Thursday, March 19, 2009

Wife, Mother… Exhibitionist

To date, I have subjected three generations of Wright men to the horror of my naked body. My husband, the middle Wright, seems unharmed by the experience, but it’s unlikely that the eldest and youngest of the clan escaped permanent scarring. Neighbors, parcel deliverymen and some unsuspecting Jehovah’s Witnesses have also been victimized, but I don’t share a dinner table with any of them, so I can’t comment on their respective rehabilitations.

Three years ago, we adopted a Lab puppy. My husband had expressed a desire for “a good hunting dog,” and I’d found the perfect candidate. His name was Rufus, and he resided with a Slovakian foster family. There were problems, of course. First, Rufus was a rescue, and we didn’t know much about his history, except that he had been taken from a drug addict. Second, Rufus spoke Slovak fluently, but pretended not to understand English commands at all. Finally, Rufus’s mind operated on an intellectual level so high that we mere humans remained blind to his devious plots until it was too late.

Of course, it is entirely possible that Rufus simply had one too many hits off the crack pipe in his first home. He was anxious and high-strung, and when the prescribed “doggy downers” didn’t work, we resorted to gulping them down ourselves and hiding behind locked doors from his destruction. No good. Rufus laughed evilly at our feeble human brains and picked the locks. He could open any door in the house, at any time.

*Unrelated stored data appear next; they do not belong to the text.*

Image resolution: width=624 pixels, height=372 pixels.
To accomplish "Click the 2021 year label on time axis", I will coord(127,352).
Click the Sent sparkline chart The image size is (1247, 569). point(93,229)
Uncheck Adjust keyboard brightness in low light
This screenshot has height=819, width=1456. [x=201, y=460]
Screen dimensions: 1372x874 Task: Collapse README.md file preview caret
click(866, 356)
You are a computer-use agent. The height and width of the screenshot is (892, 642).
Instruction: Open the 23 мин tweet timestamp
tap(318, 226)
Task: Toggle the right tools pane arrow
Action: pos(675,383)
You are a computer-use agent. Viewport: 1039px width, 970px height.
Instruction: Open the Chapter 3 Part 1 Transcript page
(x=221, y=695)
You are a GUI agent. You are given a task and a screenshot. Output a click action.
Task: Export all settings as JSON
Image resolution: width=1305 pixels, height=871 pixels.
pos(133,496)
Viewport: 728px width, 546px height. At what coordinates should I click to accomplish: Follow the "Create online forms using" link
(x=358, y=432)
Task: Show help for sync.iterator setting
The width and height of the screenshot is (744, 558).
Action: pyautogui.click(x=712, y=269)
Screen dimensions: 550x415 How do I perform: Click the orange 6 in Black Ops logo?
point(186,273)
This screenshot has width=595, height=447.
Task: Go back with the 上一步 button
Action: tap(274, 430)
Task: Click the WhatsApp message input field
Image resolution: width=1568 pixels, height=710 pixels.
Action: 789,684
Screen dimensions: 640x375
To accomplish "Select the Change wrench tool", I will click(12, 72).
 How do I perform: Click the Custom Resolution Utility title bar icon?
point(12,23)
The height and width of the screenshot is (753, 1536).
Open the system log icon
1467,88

As I undressed for bed one night, The Dude approached my closed bedroom door and lifted his hand to knock. Before he completed the motion, Rufus appeared and offered (in dog Slovak, of course), “Hey, you want that door to open? Let me help you out!” Before The Dude could translate, Rufus opened the door and pushed it open. The relative quiet of the house was pierced by my startled scream, and The Dude shrieking, “My eyes! My eyes! Oh, please, make it stop!” as he ran into his room, slammed the door, and collapsed, sobbing, into the fetal position.

Being seen naked is a traumatic experience for nearly any woman over 30, but for a teenage boy, seeing his mother naked requires years of therapy. Spending the monetary equivalent of a college education on psychotherapy might help him survive, but it will never, ever erase the horrific image from his brain.

My least favorite feature in our house is our front door, which is actually just a huge pane of glass with a little metal frame around it. Any visitor is treated to an unobstructed view into not only my bedroom, but the downstairs bathroom, as well. For this reason alone, I am attempting to train everyone to keep both doors closed, lest anyone be treated to a peep show they didn’t count on. I, of course, always close both doors. I’m not some sort of exhibitionist!

It’s the high-speed streaking between the closed doors that I need to work on.

A few months ago, I stepped out of the shower, wrapped a towel around myself, and retreated to the bedroom to get dressed. As I dried off, I remembered that I’d set my clean clothes on the bathroom counter. To this day, I can’t think of one good reason that my clothes and my naked body ended up in different rooms. Furthermore, I can’t rationalize why I didn’t take that towel with me when I darted from my bedroom to the bathroom (though, to be honest, it happens pretty frequently). Mid-streak, I realized that my father-in-law was standing at the front door, finger poised to ring the doorbell.

I tried to pretend that maybe he didn’t actually see me, but The Dude confirmed it after a visit with his grandparents. “Grandpa mentioned that it was pretty embarrassing when he saw you running to the bathroom without a towel,” he reported. “I told him I know how he feels.”

Perfect… they’ve formed a support group.


  1. CM - - you still crack me up every day!!!!

  2. OMG, I have not laughed so hard in Daaaays. I'm crying and I think I peed.

  3. Elaine... after all this time, it's good to know I can still make you laugh. That's really what makes a relationship last... :D

    Jewelryandgiftsbyrebecca: So glad I could make you pee yourself a little. I live for the little things.

  4. Love this post! My teenage son caught me without pants recently (yes, top and skivvies were already on). Horrified him. He would like to join the support group.

    Windy Lynn

  5. Bwwwwwaaaaahaaaaaa! Oh, that is FUNNY! Thankfully I haven't scarred any of my children for life...yet. With four kids in a relatively small house, I'm sure its just a matter of time.

  6. Hi speed streaking... you are hilarious!!!! Glad I found you via UBP!

  7. I have seen my parents naked since i was a baby and have so all my life in different circumstances and was never ever traumatized about it. Humor aside if you as parent start screaming when your child sees you naked im not surprised the little fellow thinks something horrible went down.

  8. Dear Anonymous,

    My "little fellow" is fifteen years old - old enough to know that something horrible went down. He's surrounded by teenaged girls every day, after all, and I'm sure he noticed Mama looked a little.... different.

    As for the involuntary scream, it's a defense mechanism that my body has devised in order to scare away anyone who might actually see said body in a nude or semi-nude state.